Smog und Nebel: Dicke Luft in Peking

Fahrverbot fürs Auto, Industrie im Leerlauf, Baustopp - trotz all dieser Maßnahmen lichtet sich der Smog über Peking bislang nicht. Die Olympia-Organisatoren sagen, an der Dunstglocke über der Stadt sei das Wetter schuld, denn "wo es neblig ist, das ist die Sicht schlecht".

Nur mal angenommen: US-Weltrekord-Sprinter Tyson Gay sitzt im Startblock, voll konzentriert, wartet auf den Startschuss für das 100-Meter-Olympia-Finale, schaut kurz hoch, die Bahn runter - und sieht das Ziel nicht - denn das liegt im Nebel. Alles Quatsch?

Der Tiananmen Platz am 27. Juli: In zehn Tagen soll die Luft rein sein
REUTERS

Der Tiananmen Platz am 27. Juli: In zehn Tagen soll die Luft rein sein

Mitnichten. Peking drückt der Dauersmog.

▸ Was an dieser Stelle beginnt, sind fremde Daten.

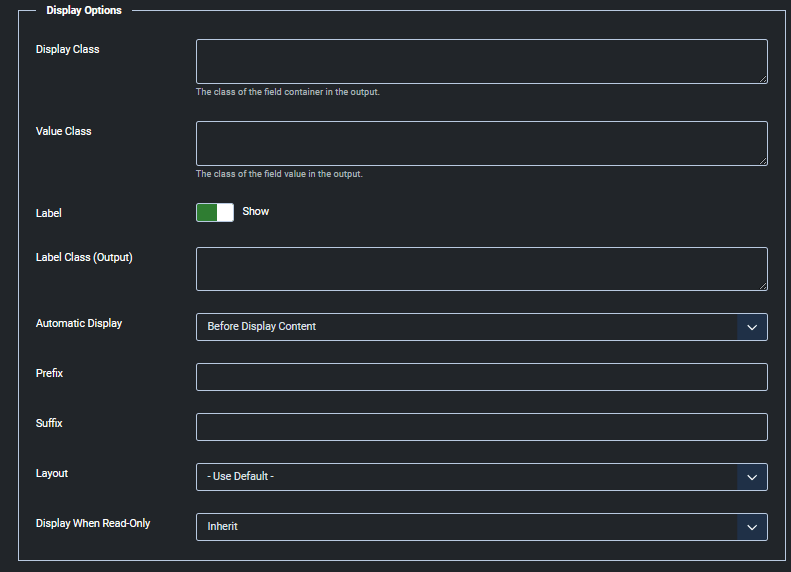Viewport: 791px width, 572px height.
Task: Grab the Display Class textarea resize handle
Action: (x=763, y=79)

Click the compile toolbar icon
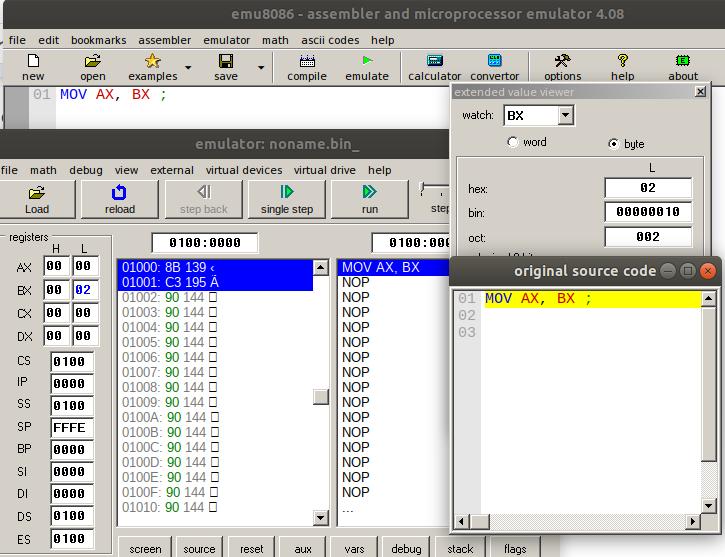(x=307, y=67)
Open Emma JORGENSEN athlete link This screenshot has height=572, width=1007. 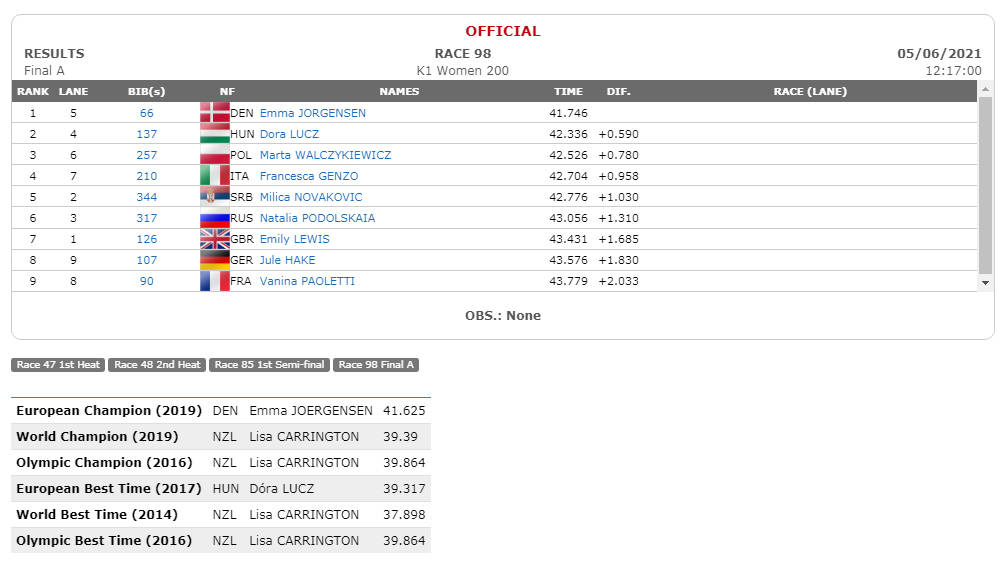coord(313,113)
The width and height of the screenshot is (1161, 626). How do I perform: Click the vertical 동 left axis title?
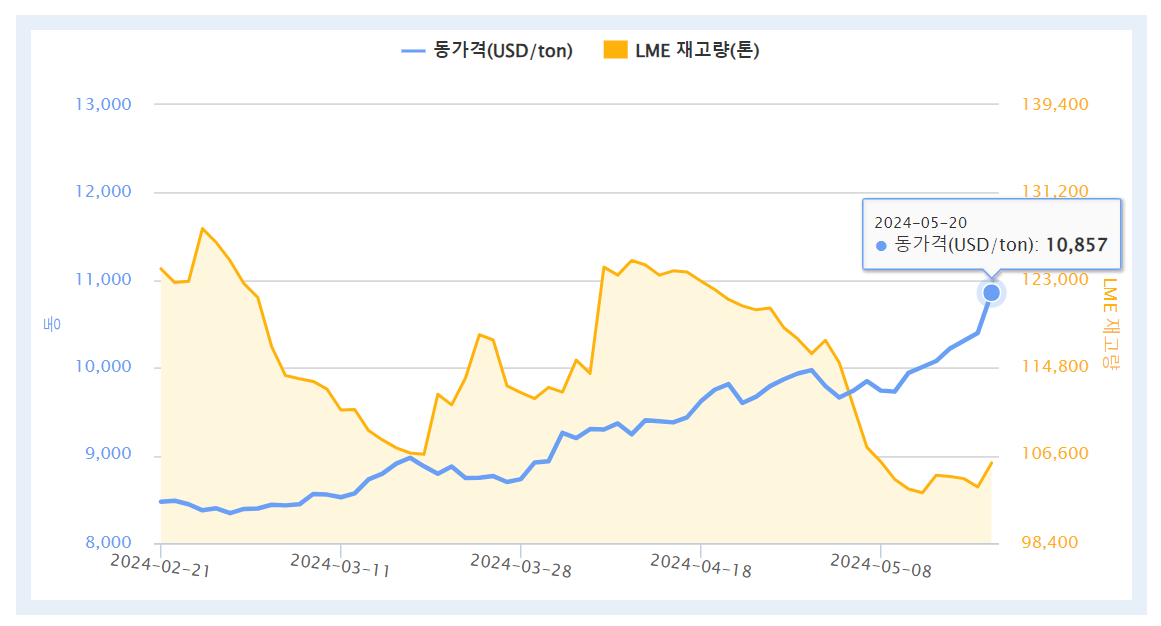pos(50,323)
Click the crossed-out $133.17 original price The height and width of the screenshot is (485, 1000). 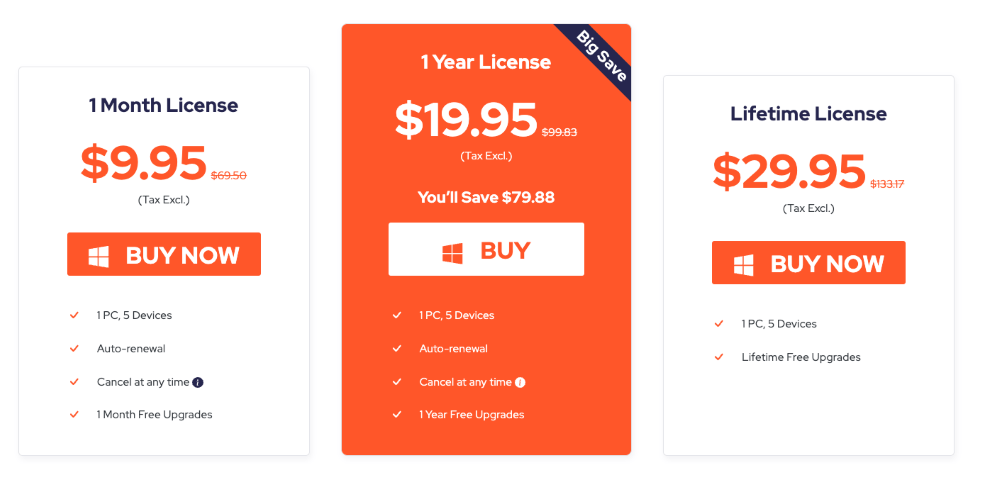[887, 184]
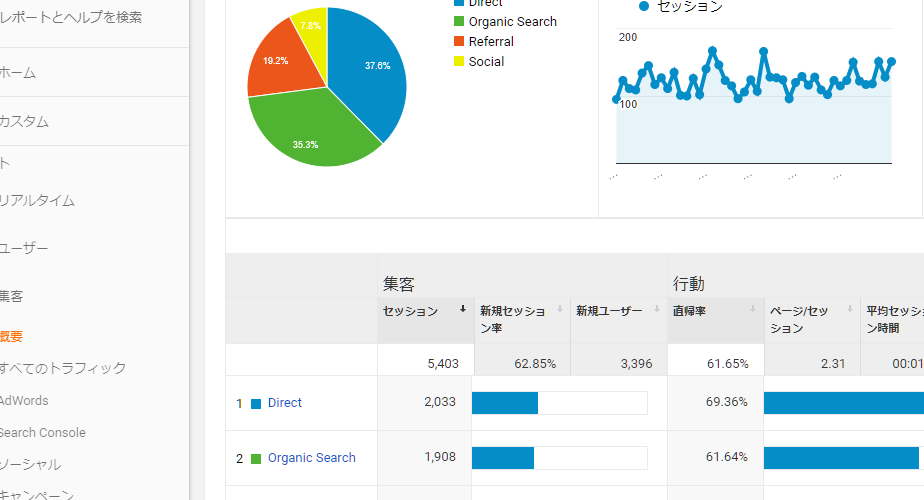The height and width of the screenshot is (500, 924).
Task: Click the green square beside Organic Search row
Action: pos(256,459)
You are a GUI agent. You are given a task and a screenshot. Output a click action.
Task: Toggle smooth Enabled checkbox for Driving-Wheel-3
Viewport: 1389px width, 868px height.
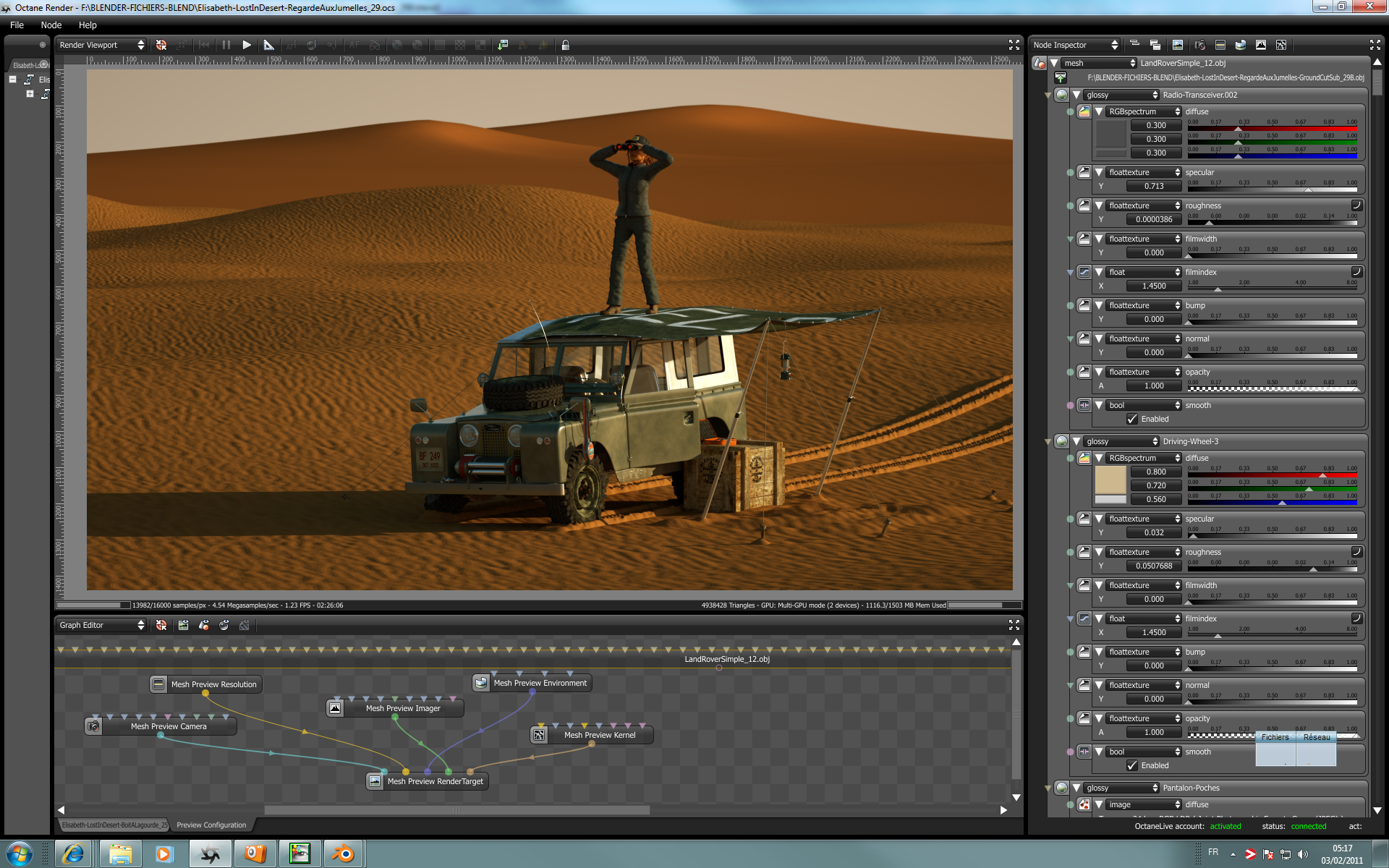coord(1132,765)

In zwei Wochen starten hier die Olympischen Spiele, am Sonntag wurde erst einmal das Olympische Dorf eröffnet. Doch auch am Sonntagvormittag lag eine Glocke aus dichtem Dunst und Smog über der Stadt. Schuld seien "extreme Wetterbedingungen" und "Nebel", sagten die Organisatoren.

Die Sicht lag gerade mal bei etwa 100 Metern. Das reicht nicht mal, um im Stadion von einer Seite zur anderen zu schauen. Sollte die Luftqualität nicht ausreichen, würden "weitere Maßnahmen" ergriffen, sagte Du Shaozhong. Und im Übrigen: "Egal in welchem Land, wenn es neblig ist - ist die Sicht immer schlecht."

Autos dürfen nicht fahren, Kraftwerke sind im Leerlauf

Die chinesischen Behörden haben in den vergangenen Wochen bereits Fahrverbote verhängt, Schwerindustrie und Kohlekraftwerke heruntergefahren, sowie die Bautätigkeit eingeschränkt. Seit Jahresbeginn seien die Normen für Luftqualität bereits an mehr als 70 Prozent aller Tage erreicht worden, sagte Du Shaozhong. "Wir sind zuversichtlich, dass wir unsere Zusagen halten können."

In Peking wohnen etwa 17 Millionen Menschen, es sind knapp 3,3 Millionen Autos zugelassen. Seit der vergangenen Woche gelten massive Einschränkungen: Autos dürfen je nach Nummernschild nur noch an geraden oder ungeraden Tagen fahren. Die Straßen sind trotzdem nicht plötzlich halb so voll.

Umweltvizedirektor Du Shaozhong ist trotzdem optimistisch: "Wir können garantieren, dass die Luftqualität bei den Spielen zufriedenstellend sein wird". Die Fahrverbote und der Industrie-Stopp seien sehr wirksam, "aber es dauert einige Zeit, bis wir Ergebnisse haben."